[Collection entries]
# # # #

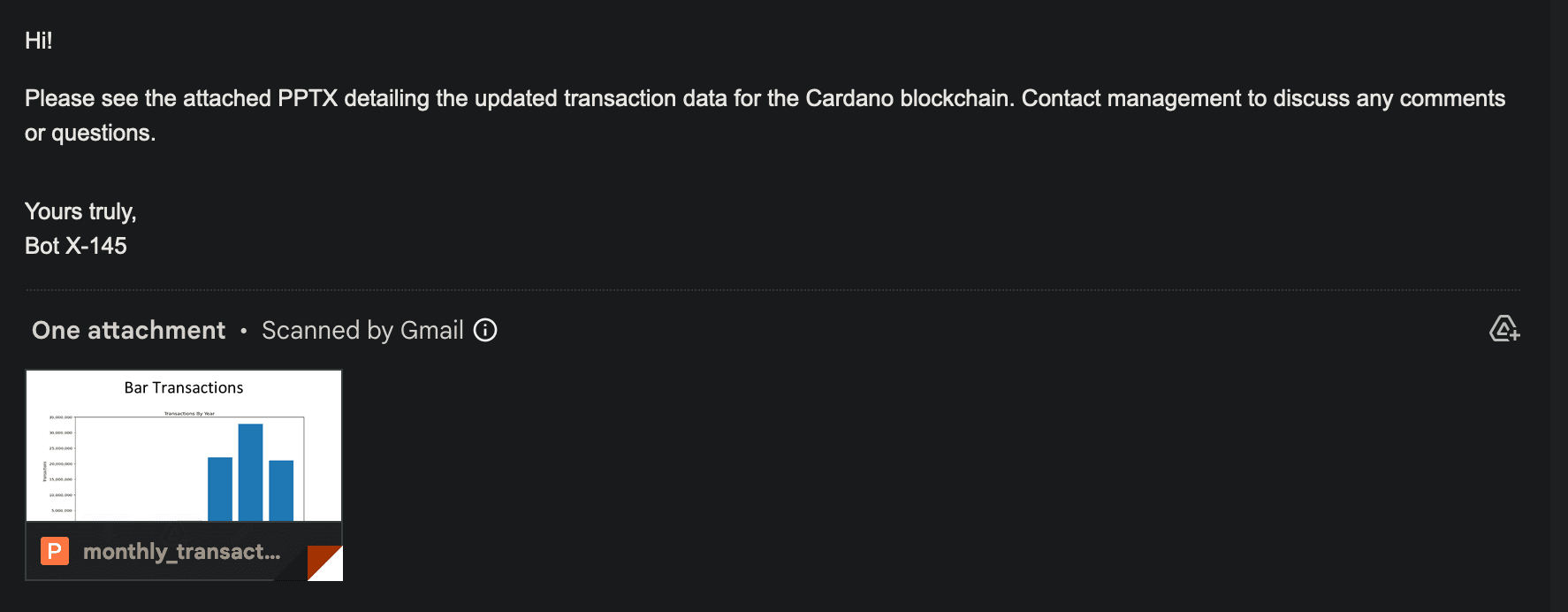Add all attachments to Drive icon
1568x612 pixels.
click(x=1503, y=329)
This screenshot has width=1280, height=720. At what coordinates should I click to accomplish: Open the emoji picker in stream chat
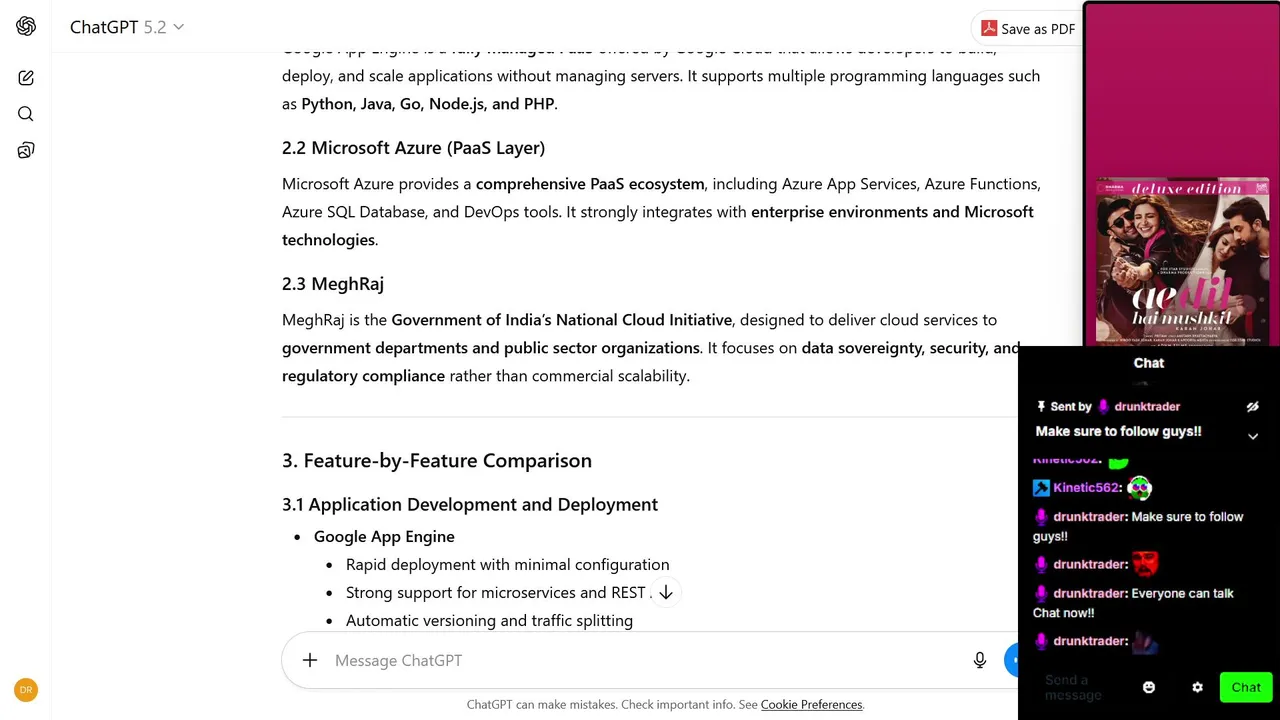1149,687
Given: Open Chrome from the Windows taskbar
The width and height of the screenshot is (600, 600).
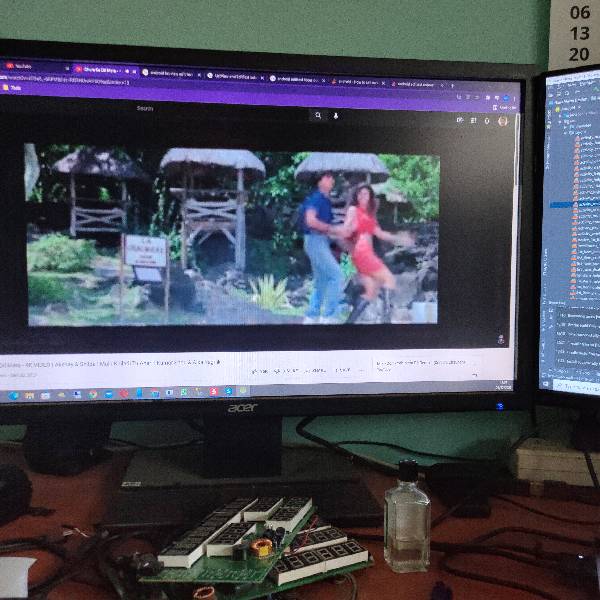Looking at the screenshot, I should pyautogui.click(x=93, y=394).
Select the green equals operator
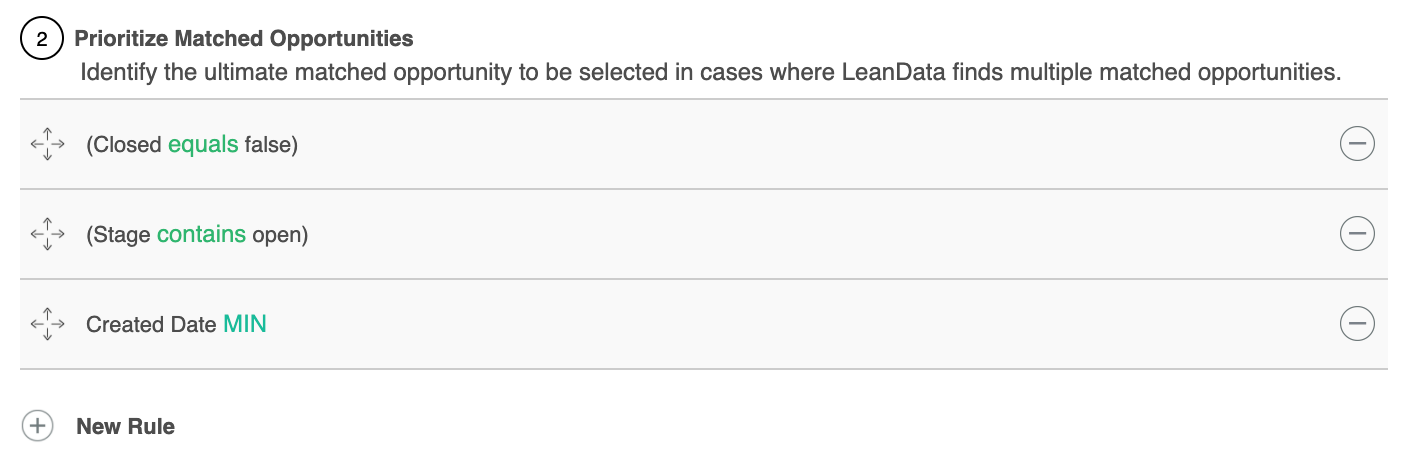 click(203, 145)
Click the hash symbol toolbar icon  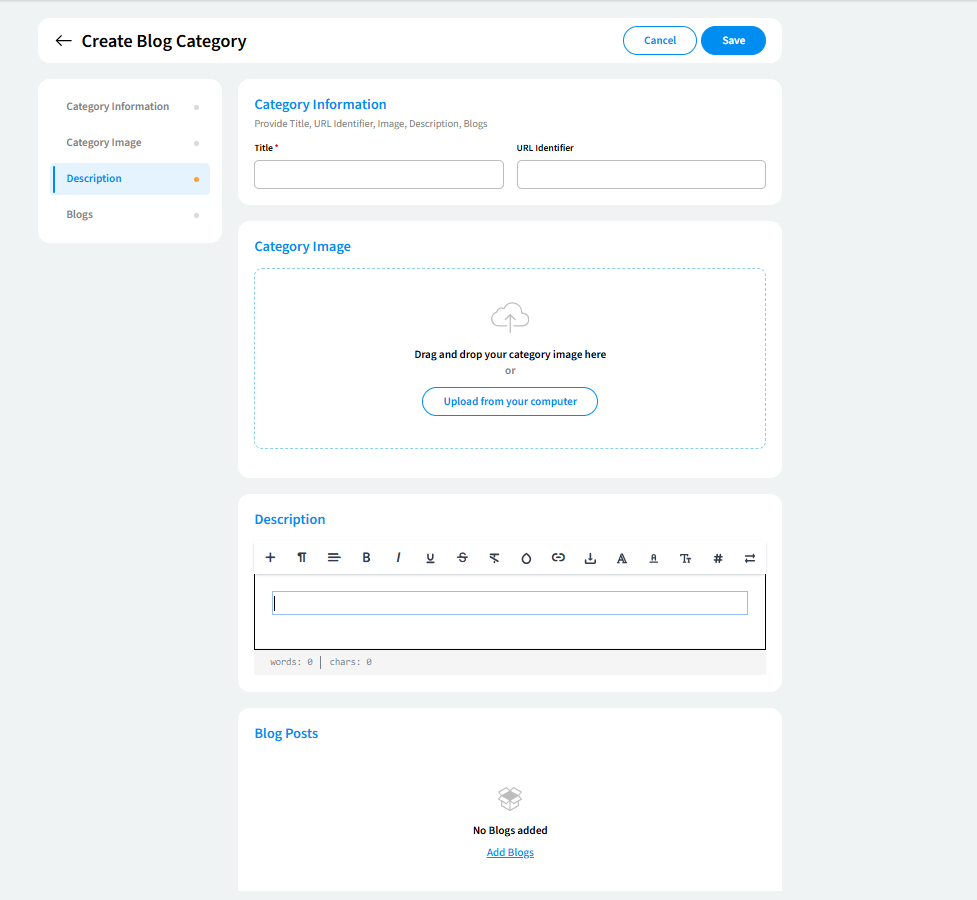click(718, 558)
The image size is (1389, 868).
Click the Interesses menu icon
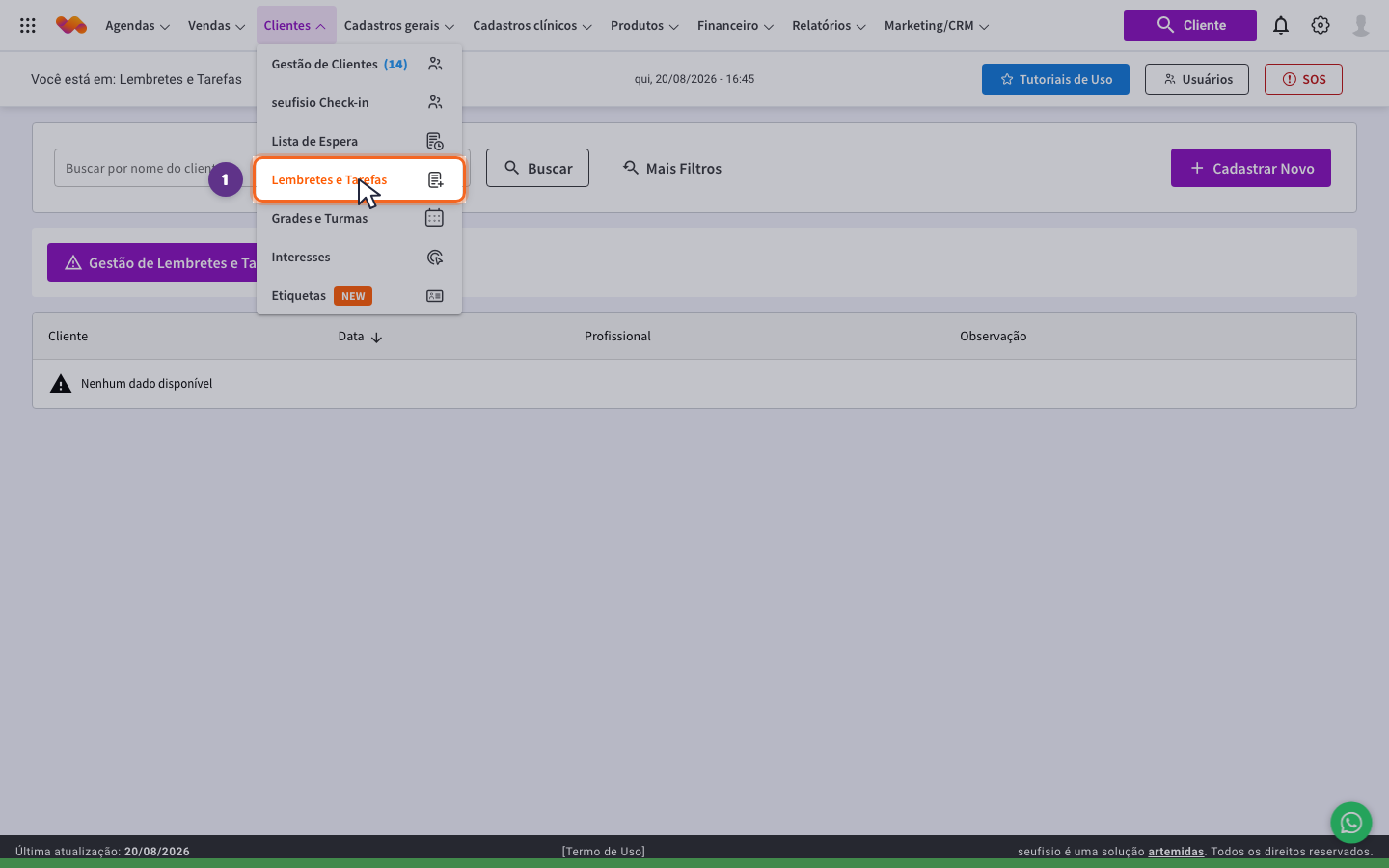point(435,258)
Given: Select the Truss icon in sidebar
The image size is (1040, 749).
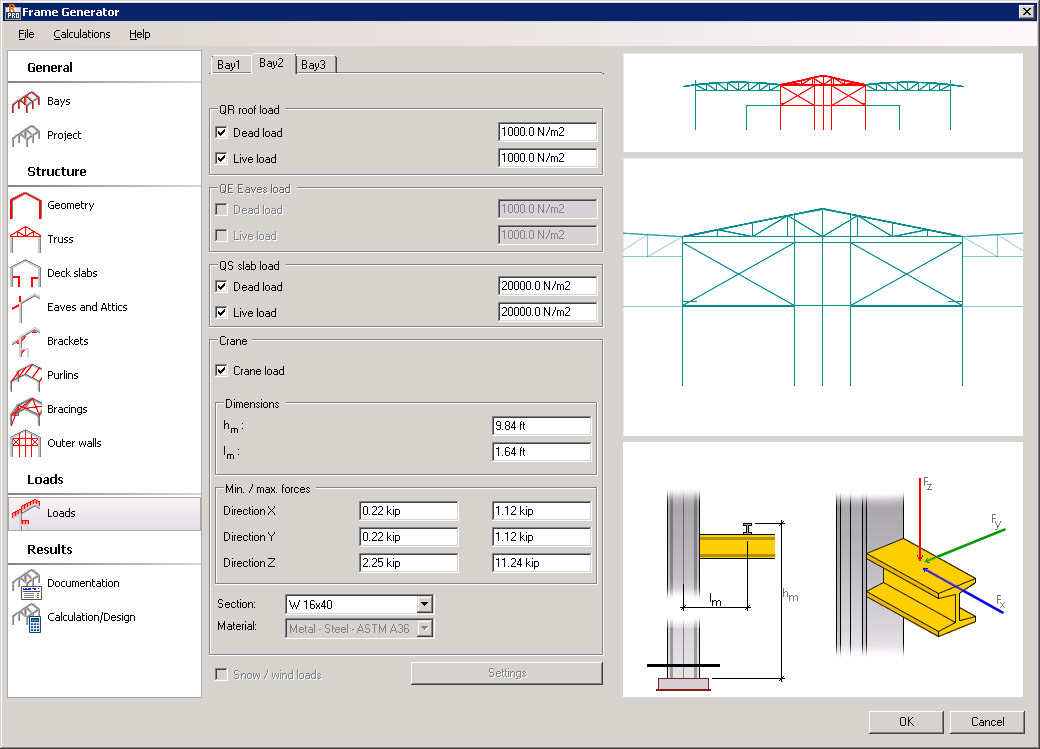Looking at the screenshot, I should click(x=25, y=240).
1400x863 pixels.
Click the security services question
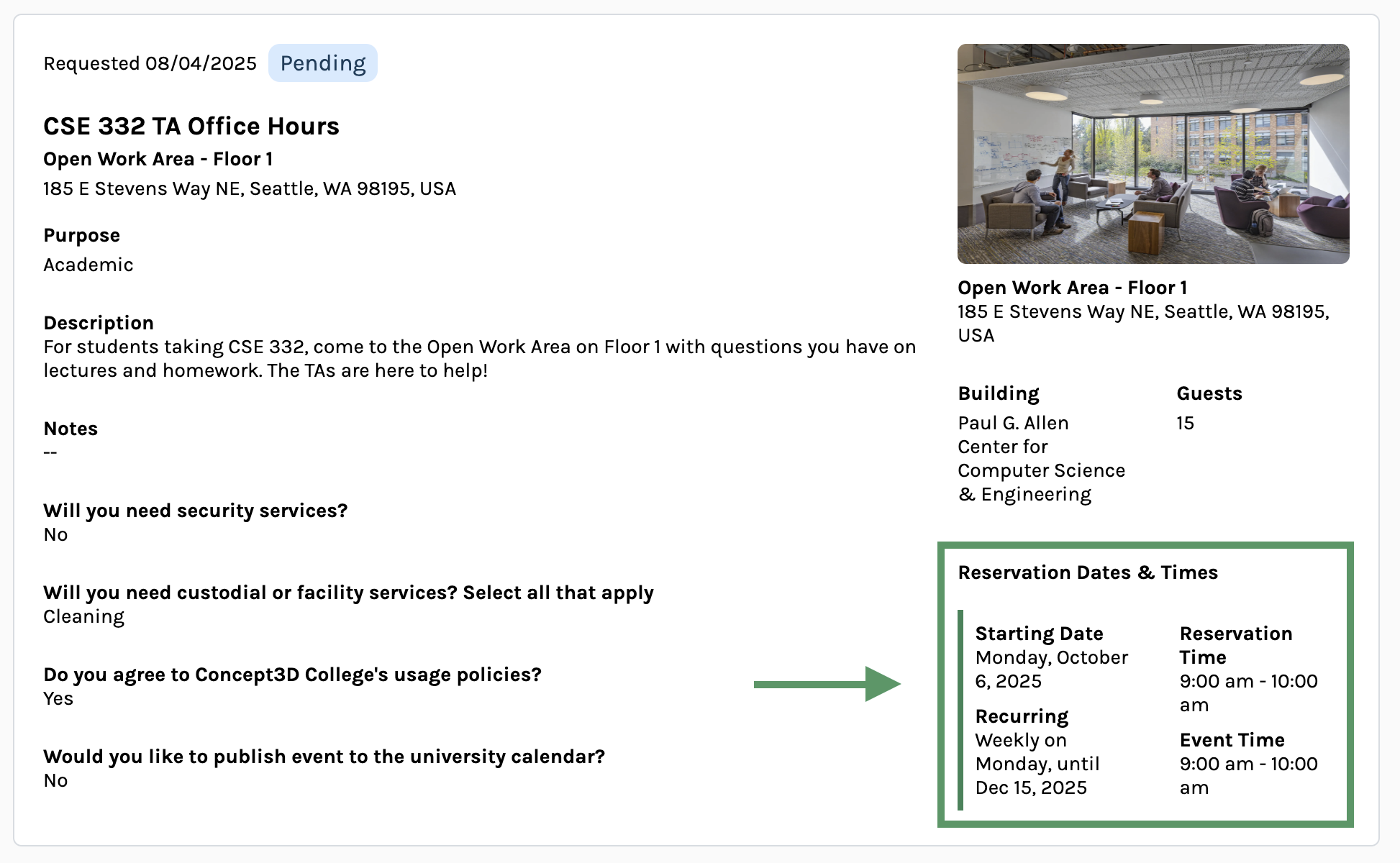[x=195, y=511]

# # # #

Leaving out the pictures, restate word for word the lines above from the one containing "Given: Select the Truss icon in sidebar" through the end of the records, both ends included.

Given: Select the Truss icon in sidebar
The image size is (1040, 749).
Looking at the screenshot, I should click(x=25, y=240).
1400x863 pixels.
Click the security services question
[x=195, y=511]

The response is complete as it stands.